* [What you are asked to do]
Given the records below, pull every line with the word "beside" into the answer.

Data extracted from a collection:
=-=-=
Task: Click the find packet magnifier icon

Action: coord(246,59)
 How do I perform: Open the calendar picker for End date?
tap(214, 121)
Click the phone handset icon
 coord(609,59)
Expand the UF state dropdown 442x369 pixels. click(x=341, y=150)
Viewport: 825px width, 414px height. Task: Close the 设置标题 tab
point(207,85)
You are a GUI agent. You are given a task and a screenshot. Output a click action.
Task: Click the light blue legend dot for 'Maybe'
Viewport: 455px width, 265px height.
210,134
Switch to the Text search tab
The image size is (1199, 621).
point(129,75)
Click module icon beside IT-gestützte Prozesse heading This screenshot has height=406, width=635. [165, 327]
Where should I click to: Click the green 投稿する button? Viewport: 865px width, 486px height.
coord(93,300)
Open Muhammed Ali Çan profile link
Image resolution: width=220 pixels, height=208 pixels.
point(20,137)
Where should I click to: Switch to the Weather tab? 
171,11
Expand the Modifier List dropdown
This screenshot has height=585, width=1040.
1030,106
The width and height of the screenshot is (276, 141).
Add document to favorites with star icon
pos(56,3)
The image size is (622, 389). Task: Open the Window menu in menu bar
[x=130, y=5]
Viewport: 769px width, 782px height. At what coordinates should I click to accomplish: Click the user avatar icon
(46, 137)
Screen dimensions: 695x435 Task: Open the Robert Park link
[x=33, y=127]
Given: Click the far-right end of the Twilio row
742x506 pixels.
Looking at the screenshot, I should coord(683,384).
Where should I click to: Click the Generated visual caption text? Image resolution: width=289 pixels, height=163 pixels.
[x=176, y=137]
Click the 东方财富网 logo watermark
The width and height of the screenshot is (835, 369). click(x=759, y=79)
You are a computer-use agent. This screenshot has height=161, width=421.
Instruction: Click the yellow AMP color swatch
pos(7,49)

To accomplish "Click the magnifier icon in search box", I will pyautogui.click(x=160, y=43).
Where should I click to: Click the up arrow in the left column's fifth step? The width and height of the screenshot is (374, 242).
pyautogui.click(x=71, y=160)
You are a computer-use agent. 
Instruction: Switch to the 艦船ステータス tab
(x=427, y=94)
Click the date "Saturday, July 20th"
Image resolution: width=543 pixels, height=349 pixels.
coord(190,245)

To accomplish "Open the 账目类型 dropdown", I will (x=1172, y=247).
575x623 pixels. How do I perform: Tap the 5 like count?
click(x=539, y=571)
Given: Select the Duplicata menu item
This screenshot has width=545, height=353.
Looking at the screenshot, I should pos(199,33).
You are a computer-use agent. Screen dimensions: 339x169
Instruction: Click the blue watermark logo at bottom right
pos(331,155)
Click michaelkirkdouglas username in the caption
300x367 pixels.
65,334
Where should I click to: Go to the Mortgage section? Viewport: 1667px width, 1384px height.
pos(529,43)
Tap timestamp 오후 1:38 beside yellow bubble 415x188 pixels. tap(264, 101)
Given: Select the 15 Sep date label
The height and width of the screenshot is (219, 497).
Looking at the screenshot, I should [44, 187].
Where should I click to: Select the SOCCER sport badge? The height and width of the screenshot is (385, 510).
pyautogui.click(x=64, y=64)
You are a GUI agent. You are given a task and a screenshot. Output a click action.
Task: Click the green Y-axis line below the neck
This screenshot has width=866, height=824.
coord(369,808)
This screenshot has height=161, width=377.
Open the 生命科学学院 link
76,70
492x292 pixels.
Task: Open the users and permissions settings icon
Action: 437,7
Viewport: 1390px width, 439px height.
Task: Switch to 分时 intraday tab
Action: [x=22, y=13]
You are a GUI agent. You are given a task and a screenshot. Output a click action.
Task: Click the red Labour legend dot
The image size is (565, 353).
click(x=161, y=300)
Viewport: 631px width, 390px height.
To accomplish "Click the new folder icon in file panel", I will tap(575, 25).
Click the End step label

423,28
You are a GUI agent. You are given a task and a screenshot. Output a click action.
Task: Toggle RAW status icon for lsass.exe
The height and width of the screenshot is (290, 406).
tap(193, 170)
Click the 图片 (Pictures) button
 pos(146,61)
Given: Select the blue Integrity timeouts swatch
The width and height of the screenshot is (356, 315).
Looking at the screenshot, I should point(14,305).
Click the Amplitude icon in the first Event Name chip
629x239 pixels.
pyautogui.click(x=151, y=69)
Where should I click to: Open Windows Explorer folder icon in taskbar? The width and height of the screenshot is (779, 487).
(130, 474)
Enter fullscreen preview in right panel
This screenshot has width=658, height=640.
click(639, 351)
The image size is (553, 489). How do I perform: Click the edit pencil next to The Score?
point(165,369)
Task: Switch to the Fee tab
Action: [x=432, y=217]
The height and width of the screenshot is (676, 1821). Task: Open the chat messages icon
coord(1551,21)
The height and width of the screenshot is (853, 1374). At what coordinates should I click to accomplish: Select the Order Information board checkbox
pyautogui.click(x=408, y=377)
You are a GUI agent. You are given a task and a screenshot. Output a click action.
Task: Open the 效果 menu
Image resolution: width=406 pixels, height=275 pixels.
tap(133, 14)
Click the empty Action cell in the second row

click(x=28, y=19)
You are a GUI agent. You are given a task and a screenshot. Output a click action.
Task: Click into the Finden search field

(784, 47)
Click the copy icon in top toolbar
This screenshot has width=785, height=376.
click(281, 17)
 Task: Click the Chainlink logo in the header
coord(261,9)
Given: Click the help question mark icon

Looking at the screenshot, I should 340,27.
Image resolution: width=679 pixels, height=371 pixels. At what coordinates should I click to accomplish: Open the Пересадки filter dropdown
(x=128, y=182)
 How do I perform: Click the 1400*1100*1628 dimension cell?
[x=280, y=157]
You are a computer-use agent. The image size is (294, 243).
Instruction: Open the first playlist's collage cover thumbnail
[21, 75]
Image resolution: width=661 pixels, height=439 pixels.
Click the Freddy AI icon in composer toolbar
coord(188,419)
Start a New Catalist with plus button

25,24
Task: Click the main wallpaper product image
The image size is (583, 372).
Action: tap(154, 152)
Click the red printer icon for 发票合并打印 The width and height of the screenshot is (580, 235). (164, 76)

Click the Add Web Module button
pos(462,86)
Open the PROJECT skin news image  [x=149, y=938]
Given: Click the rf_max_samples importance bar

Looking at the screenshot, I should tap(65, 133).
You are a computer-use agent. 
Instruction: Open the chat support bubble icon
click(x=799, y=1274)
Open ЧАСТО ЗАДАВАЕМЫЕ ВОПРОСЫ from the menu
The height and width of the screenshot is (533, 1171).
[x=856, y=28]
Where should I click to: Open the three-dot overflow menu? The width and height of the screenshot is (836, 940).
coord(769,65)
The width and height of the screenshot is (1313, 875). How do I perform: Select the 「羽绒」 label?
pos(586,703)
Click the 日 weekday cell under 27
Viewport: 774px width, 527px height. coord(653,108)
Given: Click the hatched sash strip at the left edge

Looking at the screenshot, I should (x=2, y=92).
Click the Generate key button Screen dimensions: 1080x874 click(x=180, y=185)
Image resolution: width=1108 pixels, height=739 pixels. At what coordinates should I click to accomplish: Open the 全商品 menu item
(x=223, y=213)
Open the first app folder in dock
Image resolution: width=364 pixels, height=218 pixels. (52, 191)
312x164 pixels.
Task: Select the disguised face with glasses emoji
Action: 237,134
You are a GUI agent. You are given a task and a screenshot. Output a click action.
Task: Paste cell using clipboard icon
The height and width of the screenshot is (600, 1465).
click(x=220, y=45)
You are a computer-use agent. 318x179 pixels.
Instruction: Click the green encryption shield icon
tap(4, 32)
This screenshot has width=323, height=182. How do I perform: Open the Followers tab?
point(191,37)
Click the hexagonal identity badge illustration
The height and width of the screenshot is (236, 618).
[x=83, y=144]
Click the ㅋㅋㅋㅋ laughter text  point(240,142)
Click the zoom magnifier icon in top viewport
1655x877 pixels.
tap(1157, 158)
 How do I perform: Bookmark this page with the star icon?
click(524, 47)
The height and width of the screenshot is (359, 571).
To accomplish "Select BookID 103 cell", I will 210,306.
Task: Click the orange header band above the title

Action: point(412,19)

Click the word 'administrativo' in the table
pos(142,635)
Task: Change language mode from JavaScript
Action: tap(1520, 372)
=-=-=
* [Reply to the exercise]
Click module icon beside IT-gestützte Prozesse heading This screenshot has height=406, width=635. [165, 327]
Tap timestamp 오후 1:38 beside yellow bubble 415x188 pixels. tap(264, 101)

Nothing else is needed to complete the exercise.